Excerpt to read:
— START —

1

I am new to xml and was trying to copy a node. Though it copies the node, when i append it, the closing tags mismatch. Here is the xml that i am parsing.

<doc>
    <branch name="release01" hash="f200013e">
        <sub-branch name="subrelease01">
            xml,sgml
        </sub-branch>
    </branch>
</doc>

Here is the code that i am using to parse the xml:

import lxml.etree as ET
import copy

tree = ET.ElementTree(file="doc2.xml")
root = tree.getroot()

lst_nodes = tree.findall("branch")
ele = 0

while ele < len(lst_nodes):
    ref = lst_nodes[ele]
    if (lst_nodes[ele].attrib.get("name") == "release01"):
        count = 0
        while count < 1:
            copied = copy.deepcopy(ref)
            ref.append(copied)
            count=count+1
    ele+=1

ET.dump(root)

— END —

Provided material:
— START —

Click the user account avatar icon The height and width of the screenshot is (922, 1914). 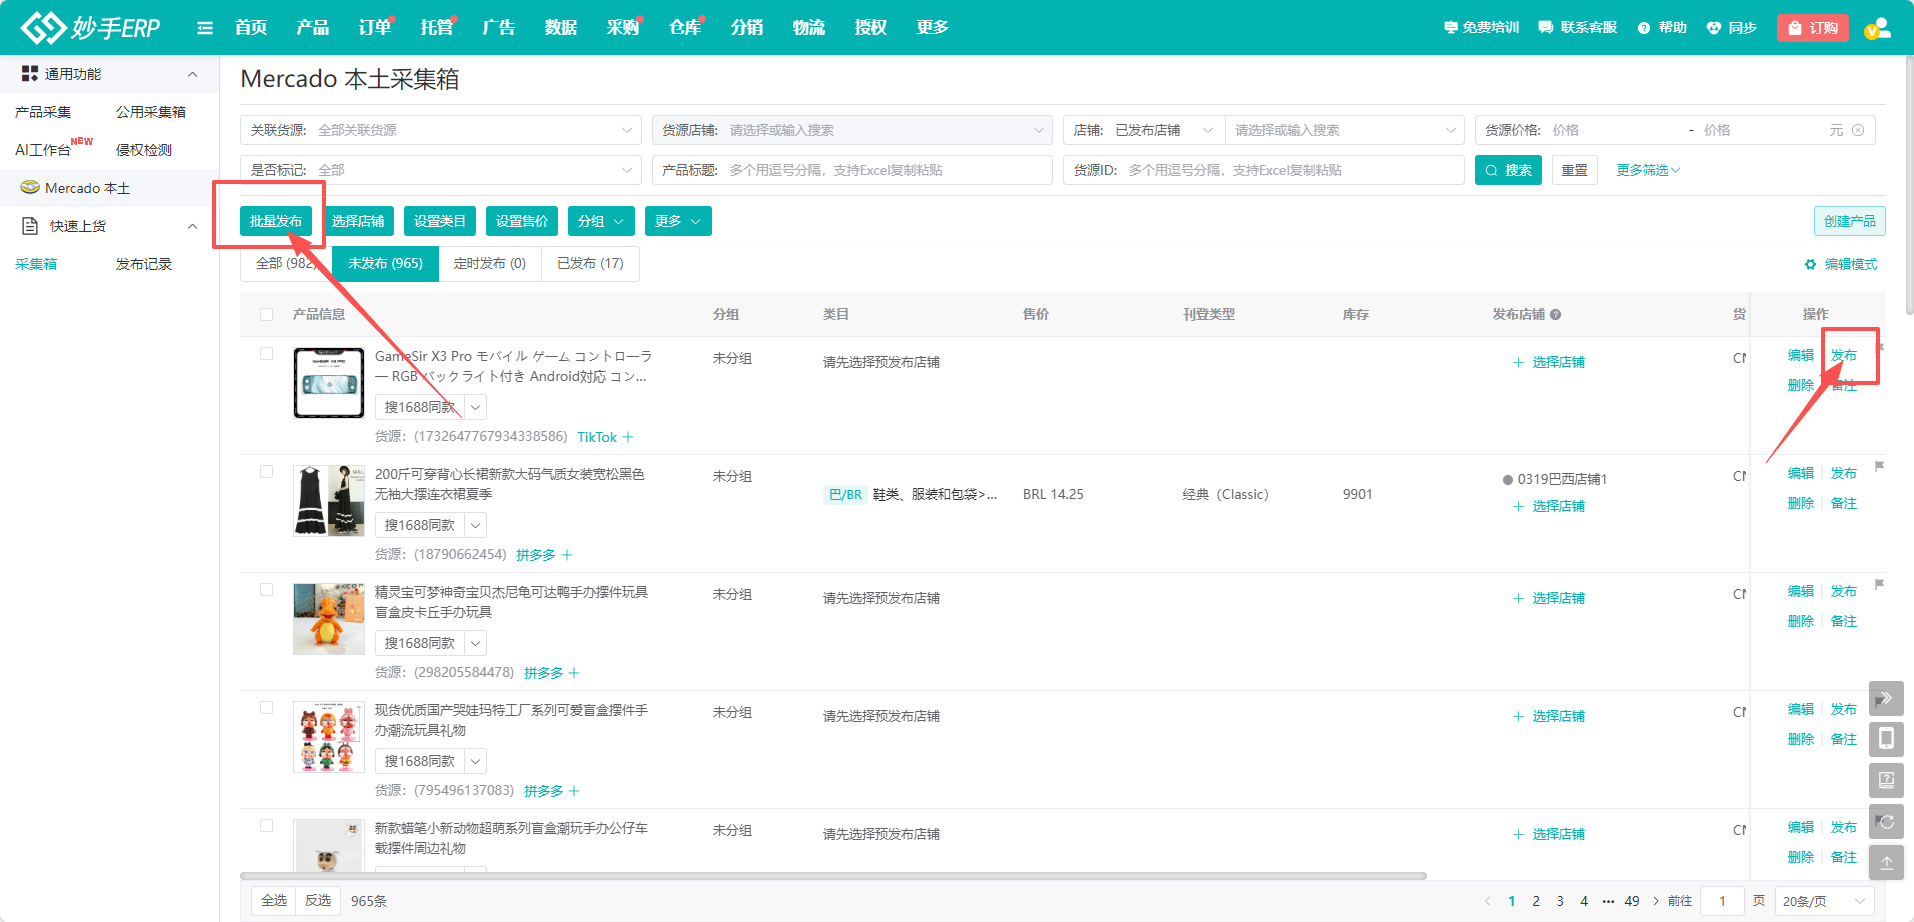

— END —

Tasks to carry out:
1. Rewrite the lxml question from "while ele <" up to and including "copied = copy.deepcopy(ref)", putting "node_copy" wherever "copied" appears.
2. Translate this sentence from the lxml question into Spanish: "Though it copies the node, when i append it, the closing tags mismatch."

Solutions:
1.
while ele < len(lst_nodes):
    ref = lst_nodes[ele]
    if (lst_nodes[ele].attrib.get("name") == "release01"):
        count = 0
        while count < 1:
            node_copy = copy.deepcopy(ref)

2. Aunque copia el nodo, cuando lo agrego, las etiquetas de cierre no coinciden.